#### Work task:
Show only those lines of the entries where the string "sidebar" is found.

[Data records]
● ● ● ● ●

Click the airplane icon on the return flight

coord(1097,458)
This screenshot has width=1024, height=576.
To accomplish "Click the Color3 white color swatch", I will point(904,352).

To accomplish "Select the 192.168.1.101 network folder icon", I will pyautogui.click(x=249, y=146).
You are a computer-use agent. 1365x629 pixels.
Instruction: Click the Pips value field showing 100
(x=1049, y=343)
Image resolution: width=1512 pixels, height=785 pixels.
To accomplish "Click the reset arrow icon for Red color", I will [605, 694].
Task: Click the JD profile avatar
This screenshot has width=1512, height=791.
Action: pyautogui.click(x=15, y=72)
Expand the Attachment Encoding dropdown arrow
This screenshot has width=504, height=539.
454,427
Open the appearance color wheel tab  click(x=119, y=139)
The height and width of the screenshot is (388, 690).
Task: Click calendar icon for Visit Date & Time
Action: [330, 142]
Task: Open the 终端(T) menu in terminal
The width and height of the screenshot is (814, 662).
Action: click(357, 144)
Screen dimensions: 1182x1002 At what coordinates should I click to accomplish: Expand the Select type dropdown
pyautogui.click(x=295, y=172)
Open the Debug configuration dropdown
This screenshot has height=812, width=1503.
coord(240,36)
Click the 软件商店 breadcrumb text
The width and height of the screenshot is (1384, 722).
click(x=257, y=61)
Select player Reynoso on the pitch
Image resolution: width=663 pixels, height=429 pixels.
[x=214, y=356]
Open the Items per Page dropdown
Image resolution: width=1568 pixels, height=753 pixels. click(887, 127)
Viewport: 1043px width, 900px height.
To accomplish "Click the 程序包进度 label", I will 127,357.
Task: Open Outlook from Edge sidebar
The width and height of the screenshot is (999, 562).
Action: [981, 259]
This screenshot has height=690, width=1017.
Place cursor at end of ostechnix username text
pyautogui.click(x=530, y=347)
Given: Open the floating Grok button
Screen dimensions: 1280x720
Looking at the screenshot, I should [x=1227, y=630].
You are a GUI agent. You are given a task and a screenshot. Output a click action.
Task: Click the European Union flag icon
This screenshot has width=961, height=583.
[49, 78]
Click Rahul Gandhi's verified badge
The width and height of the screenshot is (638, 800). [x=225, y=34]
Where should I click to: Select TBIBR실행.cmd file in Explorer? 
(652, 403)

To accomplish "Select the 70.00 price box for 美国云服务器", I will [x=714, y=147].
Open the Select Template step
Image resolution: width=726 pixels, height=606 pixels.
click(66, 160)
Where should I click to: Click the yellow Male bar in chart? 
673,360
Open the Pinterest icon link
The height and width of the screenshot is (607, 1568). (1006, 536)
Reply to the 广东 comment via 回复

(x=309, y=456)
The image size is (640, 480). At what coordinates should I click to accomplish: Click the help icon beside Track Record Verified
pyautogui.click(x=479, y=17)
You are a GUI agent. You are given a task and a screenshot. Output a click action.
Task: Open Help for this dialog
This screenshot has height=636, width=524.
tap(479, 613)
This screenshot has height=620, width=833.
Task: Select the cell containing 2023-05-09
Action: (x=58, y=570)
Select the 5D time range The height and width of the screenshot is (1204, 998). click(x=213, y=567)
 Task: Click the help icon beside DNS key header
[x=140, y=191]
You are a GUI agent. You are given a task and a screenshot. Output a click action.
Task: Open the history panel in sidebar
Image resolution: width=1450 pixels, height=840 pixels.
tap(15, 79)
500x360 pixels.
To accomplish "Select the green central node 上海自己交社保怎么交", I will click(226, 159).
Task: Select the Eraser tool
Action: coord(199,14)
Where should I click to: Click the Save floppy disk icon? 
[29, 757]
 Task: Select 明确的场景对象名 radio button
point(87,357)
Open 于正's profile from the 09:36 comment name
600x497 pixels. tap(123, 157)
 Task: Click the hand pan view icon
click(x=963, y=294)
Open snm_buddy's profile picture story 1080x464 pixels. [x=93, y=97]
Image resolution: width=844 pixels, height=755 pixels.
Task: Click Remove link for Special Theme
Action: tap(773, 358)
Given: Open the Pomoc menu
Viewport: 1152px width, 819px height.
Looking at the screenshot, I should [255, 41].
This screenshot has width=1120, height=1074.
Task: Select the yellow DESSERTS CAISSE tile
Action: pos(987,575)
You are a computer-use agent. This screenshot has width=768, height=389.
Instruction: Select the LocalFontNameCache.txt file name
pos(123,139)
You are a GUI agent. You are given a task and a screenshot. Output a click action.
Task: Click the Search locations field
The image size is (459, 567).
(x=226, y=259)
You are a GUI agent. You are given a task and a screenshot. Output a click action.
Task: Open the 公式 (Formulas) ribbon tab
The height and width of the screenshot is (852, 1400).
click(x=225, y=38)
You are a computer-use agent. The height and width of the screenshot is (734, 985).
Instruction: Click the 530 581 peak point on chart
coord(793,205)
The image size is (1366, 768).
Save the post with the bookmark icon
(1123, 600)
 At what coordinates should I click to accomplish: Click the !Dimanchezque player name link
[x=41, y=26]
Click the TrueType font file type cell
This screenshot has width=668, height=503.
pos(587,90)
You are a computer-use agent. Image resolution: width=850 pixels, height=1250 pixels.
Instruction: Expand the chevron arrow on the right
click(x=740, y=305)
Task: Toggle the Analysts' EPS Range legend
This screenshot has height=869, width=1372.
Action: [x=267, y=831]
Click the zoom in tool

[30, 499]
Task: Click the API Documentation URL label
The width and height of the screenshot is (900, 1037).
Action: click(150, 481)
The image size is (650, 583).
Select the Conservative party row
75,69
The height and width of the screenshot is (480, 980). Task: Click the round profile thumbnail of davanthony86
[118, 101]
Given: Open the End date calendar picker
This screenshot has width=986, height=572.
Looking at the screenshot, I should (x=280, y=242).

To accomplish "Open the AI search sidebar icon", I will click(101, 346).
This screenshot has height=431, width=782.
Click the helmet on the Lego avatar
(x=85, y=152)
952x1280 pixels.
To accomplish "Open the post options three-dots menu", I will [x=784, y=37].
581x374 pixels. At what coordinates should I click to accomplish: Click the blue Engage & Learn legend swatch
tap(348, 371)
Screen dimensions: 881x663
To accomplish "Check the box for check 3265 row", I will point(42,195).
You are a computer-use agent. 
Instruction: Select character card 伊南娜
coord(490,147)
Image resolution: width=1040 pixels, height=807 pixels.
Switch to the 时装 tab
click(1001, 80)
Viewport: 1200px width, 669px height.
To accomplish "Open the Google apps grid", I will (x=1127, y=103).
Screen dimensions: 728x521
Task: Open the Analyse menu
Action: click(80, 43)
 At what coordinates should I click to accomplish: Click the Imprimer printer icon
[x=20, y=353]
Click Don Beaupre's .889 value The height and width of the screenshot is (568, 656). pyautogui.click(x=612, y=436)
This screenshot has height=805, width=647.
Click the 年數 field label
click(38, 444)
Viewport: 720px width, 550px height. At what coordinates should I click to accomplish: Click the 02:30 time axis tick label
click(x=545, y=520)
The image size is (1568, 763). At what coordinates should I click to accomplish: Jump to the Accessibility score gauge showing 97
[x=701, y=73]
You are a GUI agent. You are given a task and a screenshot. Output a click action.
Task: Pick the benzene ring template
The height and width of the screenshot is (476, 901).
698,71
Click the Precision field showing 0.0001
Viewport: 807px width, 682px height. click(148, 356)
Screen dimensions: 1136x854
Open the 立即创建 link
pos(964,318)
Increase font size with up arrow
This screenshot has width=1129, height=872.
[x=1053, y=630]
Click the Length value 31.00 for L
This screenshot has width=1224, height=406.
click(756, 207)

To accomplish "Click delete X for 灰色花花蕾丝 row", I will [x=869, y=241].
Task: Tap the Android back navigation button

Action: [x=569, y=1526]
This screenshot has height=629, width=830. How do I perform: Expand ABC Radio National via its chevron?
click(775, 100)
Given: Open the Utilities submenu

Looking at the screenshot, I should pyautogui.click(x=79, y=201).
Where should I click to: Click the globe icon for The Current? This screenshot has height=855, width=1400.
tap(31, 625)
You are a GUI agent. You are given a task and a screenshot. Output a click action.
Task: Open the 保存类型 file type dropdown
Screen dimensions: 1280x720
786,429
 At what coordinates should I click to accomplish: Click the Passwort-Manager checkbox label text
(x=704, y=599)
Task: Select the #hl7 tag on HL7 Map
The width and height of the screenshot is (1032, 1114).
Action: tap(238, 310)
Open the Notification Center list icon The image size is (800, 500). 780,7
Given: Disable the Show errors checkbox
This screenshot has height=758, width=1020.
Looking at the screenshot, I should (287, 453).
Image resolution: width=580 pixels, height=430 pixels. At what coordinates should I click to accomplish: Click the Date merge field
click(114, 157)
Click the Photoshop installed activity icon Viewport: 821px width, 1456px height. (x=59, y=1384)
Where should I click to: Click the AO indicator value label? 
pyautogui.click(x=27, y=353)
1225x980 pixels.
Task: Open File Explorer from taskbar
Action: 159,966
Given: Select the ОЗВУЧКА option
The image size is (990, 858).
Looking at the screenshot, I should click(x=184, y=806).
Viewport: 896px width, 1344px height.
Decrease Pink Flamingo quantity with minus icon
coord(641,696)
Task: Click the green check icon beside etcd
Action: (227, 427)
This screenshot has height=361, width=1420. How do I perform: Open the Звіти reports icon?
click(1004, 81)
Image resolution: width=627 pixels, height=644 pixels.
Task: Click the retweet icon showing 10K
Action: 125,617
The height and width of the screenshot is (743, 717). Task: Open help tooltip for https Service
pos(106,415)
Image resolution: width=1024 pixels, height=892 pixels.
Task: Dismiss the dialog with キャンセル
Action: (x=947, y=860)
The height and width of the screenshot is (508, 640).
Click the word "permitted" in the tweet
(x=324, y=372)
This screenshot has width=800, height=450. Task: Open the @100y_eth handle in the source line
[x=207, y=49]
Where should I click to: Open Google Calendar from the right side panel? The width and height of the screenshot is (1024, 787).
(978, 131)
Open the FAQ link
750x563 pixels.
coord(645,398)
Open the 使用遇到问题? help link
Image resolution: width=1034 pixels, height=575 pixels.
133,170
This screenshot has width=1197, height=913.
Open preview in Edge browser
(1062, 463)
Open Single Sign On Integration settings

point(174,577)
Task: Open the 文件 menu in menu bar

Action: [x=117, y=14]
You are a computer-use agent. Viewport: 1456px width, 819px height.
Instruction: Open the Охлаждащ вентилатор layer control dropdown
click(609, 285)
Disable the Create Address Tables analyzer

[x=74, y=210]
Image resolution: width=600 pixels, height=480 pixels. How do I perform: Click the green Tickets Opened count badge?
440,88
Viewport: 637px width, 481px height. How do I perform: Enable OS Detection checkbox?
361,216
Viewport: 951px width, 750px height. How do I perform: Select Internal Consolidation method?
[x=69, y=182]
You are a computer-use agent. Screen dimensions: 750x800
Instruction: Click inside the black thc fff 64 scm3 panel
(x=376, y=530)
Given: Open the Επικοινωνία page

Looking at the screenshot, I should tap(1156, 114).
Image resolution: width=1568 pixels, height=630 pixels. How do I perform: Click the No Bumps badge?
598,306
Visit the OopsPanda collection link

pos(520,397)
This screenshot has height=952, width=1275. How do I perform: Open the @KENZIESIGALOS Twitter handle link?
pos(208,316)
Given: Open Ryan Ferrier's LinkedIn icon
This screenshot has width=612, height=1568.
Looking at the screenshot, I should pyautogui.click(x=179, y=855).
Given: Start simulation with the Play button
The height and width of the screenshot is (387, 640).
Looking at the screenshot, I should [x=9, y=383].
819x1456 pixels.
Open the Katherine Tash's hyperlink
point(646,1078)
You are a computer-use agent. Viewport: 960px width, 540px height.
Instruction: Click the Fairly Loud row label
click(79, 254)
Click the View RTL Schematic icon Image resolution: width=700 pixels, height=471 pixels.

● ● ● ● ●

#### Task response:
Task: Open Outlook from Edge sidebar
Task: Open the history panel in sidebar
To accomplish "Open the AI search sidebar icon", I will click(101, 346).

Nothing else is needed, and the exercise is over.